Serang, IDN Times – Pemerintah Provinsi Banten mencatat lonjakan suspek campak hingga 3.999 kasus, hingga pekan ke-11 tahun 2026. Meski belum menetapkan status Kejadian Luar Biasa (KLB), penanganan kasus telah dilakukan dengan mekanisme KLB.
Kepala Dinas Kesehatan Banten, Ati Pramudji Hastuti mengatakan peningkatan kasus terjadi signifikan, terutama di wilayah Tangerang Raya.
1. Tangerang Selatan menjadi jumlah tertinggi kasus suspek campak

Ati memaparkan, Kota Tangerang Selatan menjadi wilayah dengan jumlah tertinggi, yakni 1.022 kasus suspek, disusul Kabupaten Tangerang 799 kasus dan Kota Tangerang 249 kasus.

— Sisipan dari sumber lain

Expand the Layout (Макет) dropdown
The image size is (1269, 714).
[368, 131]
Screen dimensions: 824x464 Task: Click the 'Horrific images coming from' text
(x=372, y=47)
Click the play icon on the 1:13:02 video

Sementara itu, Pandeglang mencatat 523 kasus, Kabupaten Serang 443 kasus, Kota Serang 401 kasus, dan Kota Cilegon 245 kasus. “Meski belum ditetapkan KLB, penanganannya sudah menggunakan mekanisme KLB karena lonjakan kasus hampir tiga kali lipat,” ujar Ati, Rabu (8/4/2026).
2. Vaksinasi massal digencarkan

Sebagai langkah pengendalian, Pemprov Banten akan menggelar program Outbreak Response Immunization (ORI) atau vaksinasi massal campak. “ORI ini vaksinasi campak secara massal tanpa melihat apakah sebelumnya sudah diimunisasi atau belum,” jelasnya.

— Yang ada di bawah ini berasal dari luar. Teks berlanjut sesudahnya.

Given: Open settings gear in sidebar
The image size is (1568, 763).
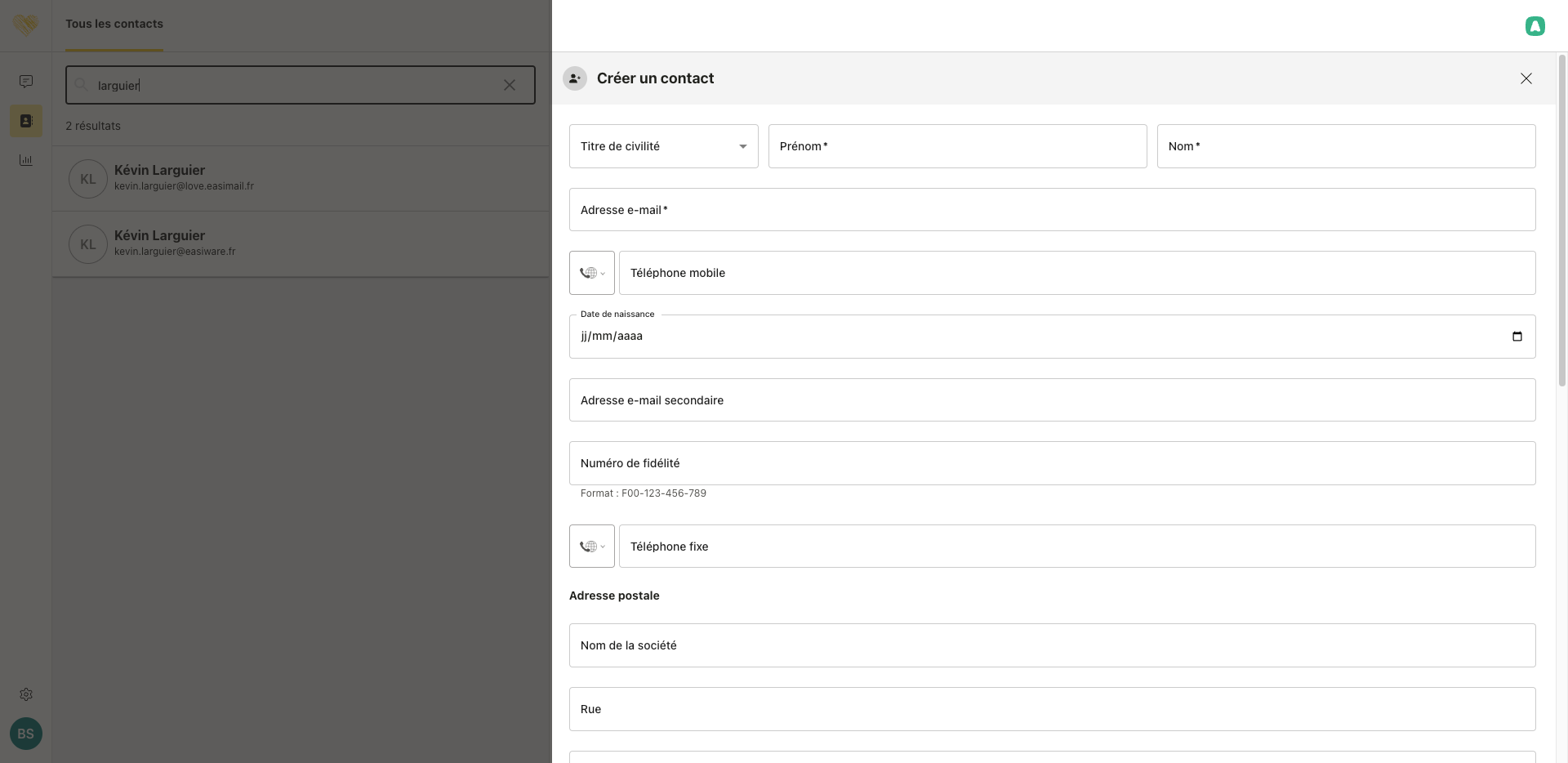Looking at the screenshot, I should tap(26, 694).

Pelaksanaan ORI akan difokuskan di enam kabupaten/kota. Adapun Kota Cilegon dan Kabupaten Lebak tidak termasuk karena telah lebih dahulu menjalankan program serupa. Meski demikian, imunisasi kejar tetap dilakukan bagi warga yang belum lengkap.

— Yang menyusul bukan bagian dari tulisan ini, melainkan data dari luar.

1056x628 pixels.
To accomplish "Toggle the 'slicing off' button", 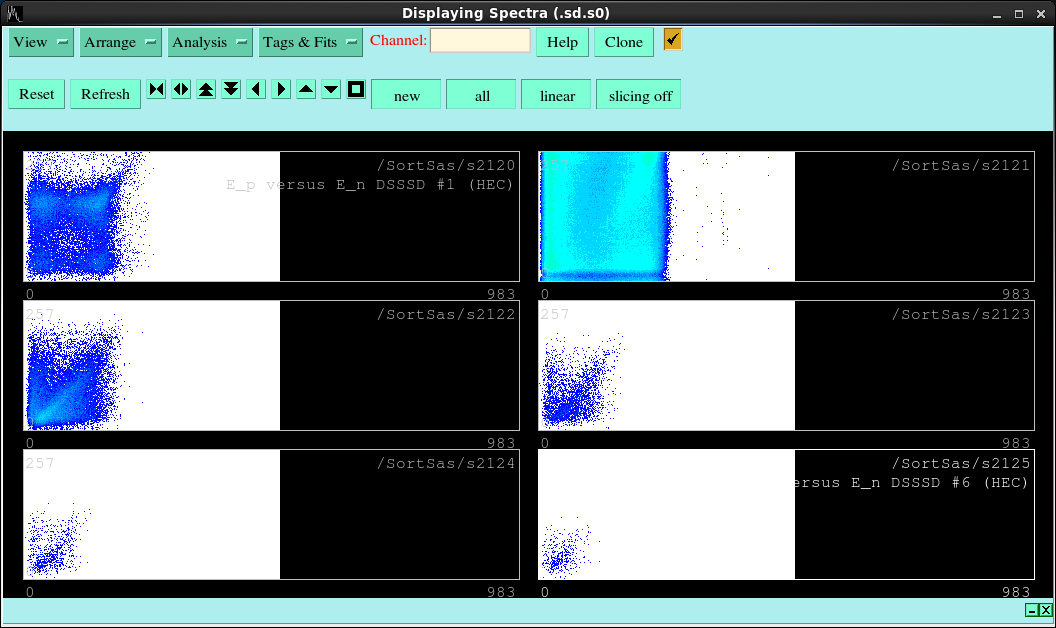I will click(x=639, y=96).
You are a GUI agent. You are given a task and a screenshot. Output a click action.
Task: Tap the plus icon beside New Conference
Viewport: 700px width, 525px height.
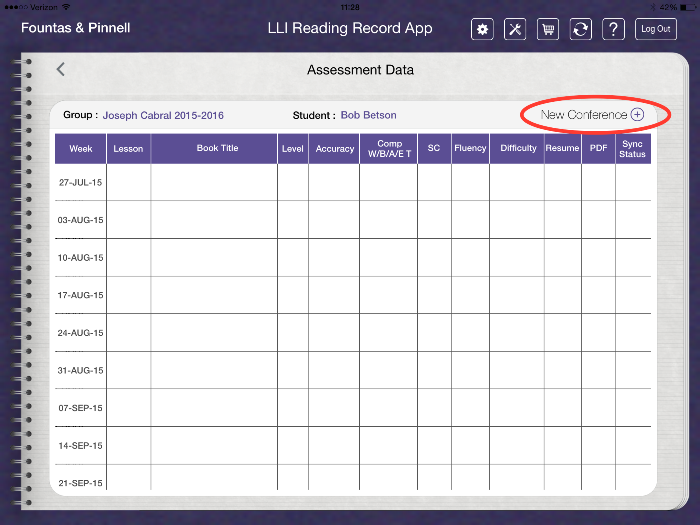pos(637,115)
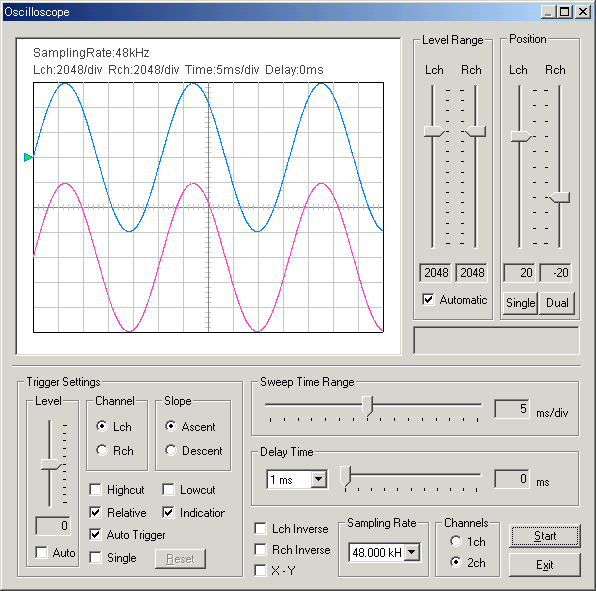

"Petugas kesehatan juga akan melakukan strategi jemput bola melalui puskesmas, posyandu, hingga lingkungan permukiman warga," katanya.
3. Waspada komplikasi, masgarakat diminta tak anggap campak sebagai penyakit ringan

Ati mengingatkan masyarakat agar tidak menganggap campak sebagai penyakit ringan. Meski umumnya dapat sembuh, campak berpotensi menimbulkan komplikasi serius, terutama bagi kelompok rentan.
“Kalau daya tahan tubuh lemah dan tidak ditangani dengan baik, komplikasi bisa menyerang paru-paru, jantung hingga otak,” ujarnya.